In a move that many thought would come sooner, Assange has finally been arrested at the Ecuadorian embassy in London, where he has taken refuge since 2012.
Assange has been holed up in the Ecuadorian embassy for almost seven years, and many are wondering about the timing of his arrest. The initial call for his apprehension came after he skipped bail in 2012 following the leak of highly-private government information.
Jen Robinson of Assange’s legal team has asserted that the arrest also involves an extradition request from the United States.
The court judge in Westminster, Michael Snow, has labeled Assange a “narcissist,” adding that he believes Assange cannot get past “his own self-interest.” Assange has pleaded not guilty and been remanded into custody as of press time.
A spokeswoman for the UK government has maintained that the UK did not lobby for Assange’s arrest, but that the decision was entirely theirs. Ecuador’s foreign minister, Jose Valencia, cited “interference in external matters” and “breaches of international accords” as reasons that the government was forced to suspend Assange’s citizenship.
Theresa May praised the decision, while many other politicians around the world were more conflicted about the consequences of the arrest.
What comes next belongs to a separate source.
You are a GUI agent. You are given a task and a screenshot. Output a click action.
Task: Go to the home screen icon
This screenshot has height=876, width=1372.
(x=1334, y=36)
Lenin Moreno, the president of Ecuador, claimed that the UK had guaranteed that Assange would not be tortured or face the death penalty.
Geoffrey Robertson has criticized the arrest as a “breach of international law”, adding that Ecuador might even be blackballed over the incident. Glenn Greenwald, a well-known American journalist, took to Twitter to criticize the arrest as a “criminalization of journalism.”
Edward Snowden, famous for leaking NSA documents in 2013 related to global surveillance, called the incident a “dark moment for press freedom” in a tweet that has since gone viral.
What Will Happen?
The question remains whether the UK will actually extradite Assange to the United States. The extradition request involves the fact that he conspired with Chelsea Manning to publish material including “government secrets” on Wikileaks in 2010.
Robinson railed against the arrest, stating that it sets a dangerous precedent for anyone willing to “publish truthful information about the United States.” Assange faces up to five years in jail in the United States if convicted.
Assange was a huge fan of Bitcoin and the concept of cryptocurrency in general, and Wikileaks, the international non-profit organization he founded that published significant news leaks, secret information, and documents of that nature, has accepted cryptocurrency donations for years now. In fact, BTC donations are already surging after his arrest.